──────── Data section

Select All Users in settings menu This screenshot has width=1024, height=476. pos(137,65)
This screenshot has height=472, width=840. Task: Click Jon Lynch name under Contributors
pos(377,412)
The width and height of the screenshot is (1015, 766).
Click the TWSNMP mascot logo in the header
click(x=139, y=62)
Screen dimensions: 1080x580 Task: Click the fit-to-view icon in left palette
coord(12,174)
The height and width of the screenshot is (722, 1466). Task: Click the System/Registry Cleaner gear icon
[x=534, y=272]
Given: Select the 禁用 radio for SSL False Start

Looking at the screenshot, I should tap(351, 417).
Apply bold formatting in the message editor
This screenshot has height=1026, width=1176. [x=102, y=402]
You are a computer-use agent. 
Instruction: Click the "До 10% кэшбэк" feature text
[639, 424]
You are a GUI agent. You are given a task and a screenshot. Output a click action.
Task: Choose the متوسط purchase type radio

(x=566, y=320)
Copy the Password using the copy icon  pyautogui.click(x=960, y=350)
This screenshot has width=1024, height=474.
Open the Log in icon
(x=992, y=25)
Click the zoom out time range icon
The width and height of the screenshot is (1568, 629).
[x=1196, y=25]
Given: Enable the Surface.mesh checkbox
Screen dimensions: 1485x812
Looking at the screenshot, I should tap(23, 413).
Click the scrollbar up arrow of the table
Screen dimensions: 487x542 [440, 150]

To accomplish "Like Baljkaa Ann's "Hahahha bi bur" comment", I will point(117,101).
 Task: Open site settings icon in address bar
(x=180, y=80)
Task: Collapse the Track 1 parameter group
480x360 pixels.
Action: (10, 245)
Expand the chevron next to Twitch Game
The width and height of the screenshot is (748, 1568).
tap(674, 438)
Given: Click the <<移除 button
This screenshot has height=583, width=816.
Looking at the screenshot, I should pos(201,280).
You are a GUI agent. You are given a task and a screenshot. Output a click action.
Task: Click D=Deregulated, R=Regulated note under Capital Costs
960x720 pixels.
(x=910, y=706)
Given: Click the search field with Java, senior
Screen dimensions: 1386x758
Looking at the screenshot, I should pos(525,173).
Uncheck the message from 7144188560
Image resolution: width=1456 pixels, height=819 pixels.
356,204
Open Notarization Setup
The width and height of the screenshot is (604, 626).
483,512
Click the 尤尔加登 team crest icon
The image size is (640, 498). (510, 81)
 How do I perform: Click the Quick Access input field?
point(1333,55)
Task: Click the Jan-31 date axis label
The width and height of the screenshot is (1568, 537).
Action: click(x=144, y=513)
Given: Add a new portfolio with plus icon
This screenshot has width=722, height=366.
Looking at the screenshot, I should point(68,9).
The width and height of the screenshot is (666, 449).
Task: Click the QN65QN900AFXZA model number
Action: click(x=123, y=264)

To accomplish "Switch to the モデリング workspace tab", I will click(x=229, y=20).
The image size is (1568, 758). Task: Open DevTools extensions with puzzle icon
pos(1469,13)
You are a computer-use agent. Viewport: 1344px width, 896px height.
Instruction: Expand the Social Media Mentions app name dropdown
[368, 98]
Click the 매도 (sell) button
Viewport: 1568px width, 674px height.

────────────────

Task goal: Reproduce every row above verbatim, from first to last, keeping their order and line breaks.

Exercise answer:
Select All Users in settings menu This screenshot has width=1024, height=476. pos(137,65)
This screenshot has height=472, width=840. Task: Click Jon Lynch name under Contributors
pos(377,412)
The width and height of the screenshot is (1015, 766).
Click the TWSNMP mascot logo in the header
click(x=139, y=62)
Screen dimensions: 1080x580 Task: Click the fit-to-view icon in left palette
coord(12,174)
The height and width of the screenshot is (722, 1466). Task: Click the System/Registry Cleaner gear icon
[x=534, y=272]
Given: Select the 禁用 radio for SSL False Start

Looking at the screenshot, I should tap(351, 417).
Apply bold formatting in the message editor
This screenshot has height=1026, width=1176. [x=102, y=402]
You are a computer-use agent. 
Instruction: Click the "До 10% кэшбэк" feature text
[639, 424]
You are a GUI agent. You are given a task and a screenshot. Output a click action.
Task: Choose the متوسط purchase type radio

(x=566, y=320)
Copy the Password using the copy icon  pyautogui.click(x=960, y=350)
This screenshot has width=1024, height=474.
Open the Log in icon
(x=992, y=25)
Click the zoom out time range icon
The width and height of the screenshot is (1568, 629).
[x=1196, y=25]
Given: Enable the Surface.mesh checkbox
Screen dimensions: 1485x812
Looking at the screenshot, I should tap(23, 413).
Click the scrollbar up arrow of the table
Screen dimensions: 487x542 [440, 150]

To accomplish "Like Baljkaa Ann's "Hahahha bi bur" comment", I will point(117,101).
 Task: Open site settings icon in address bar
(x=180, y=80)
Task: Collapse the Track 1 parameter group
480x360 pixels.
Action: (10, 245)
Expand the chevron next to Twitch Game
The width and height of the screenshot is (748, 1568).
tap(674, 438)
Given: Click the <<移除 button
This screenshot has height=583, width=816.
Looking at the screenshot, I should pos(201,280).
You are a GUI agent. You are given a task and a screenshot. Output a click action.
Task: Click D=Deregulated, R=Regulated note under Capital Costs
960x720 pixels.
(x=910, y=706)
Given: Click the search field with Java, senior
Screen dimensions: 1386x758
Looking at the screenshot, I should pos(525,173).
Uncheck the message from 7144188560
Image resolution: width=1456 pixels, height=819 pixels.
356,204
Open Notarization Setup
The width and height of the screenshot is (604, 626).
483,512
Click the 尤尔加登 team crest icon
The image size is (640, 498). (510, 81)
 How do I perform: Click the Quick Access input field?
point(1333,55)
Task: Click the Jan-31 date axis label
The width and height of the screenshot is (1568, 537).
Action: click(x=144, y=513)
Given: Add a new portfolio with plus icon
This screenshot has width=722, height=366.
Looking at the screenshot, I should point(68,9).
The width and height of the screenshot is (666, 449).
Task: Click the QN65QN900AFXZA model number
Action: click(x=123, y=264)

To accomplish "Switch to the モデリング workspace tab", I will click(x=229, y=20).
The image size is (1568, 758). Task: Open DevTools extensions with puzzle icon
pos(1469,13)
You are a computer-use agent. Viewport: 1344px width, 896px height.
Instruction: Expand the Social Media Mentions app name dropdown
[368, 98]
Click the 매도 (sell) button
Viewport: 1568px width, 674px height.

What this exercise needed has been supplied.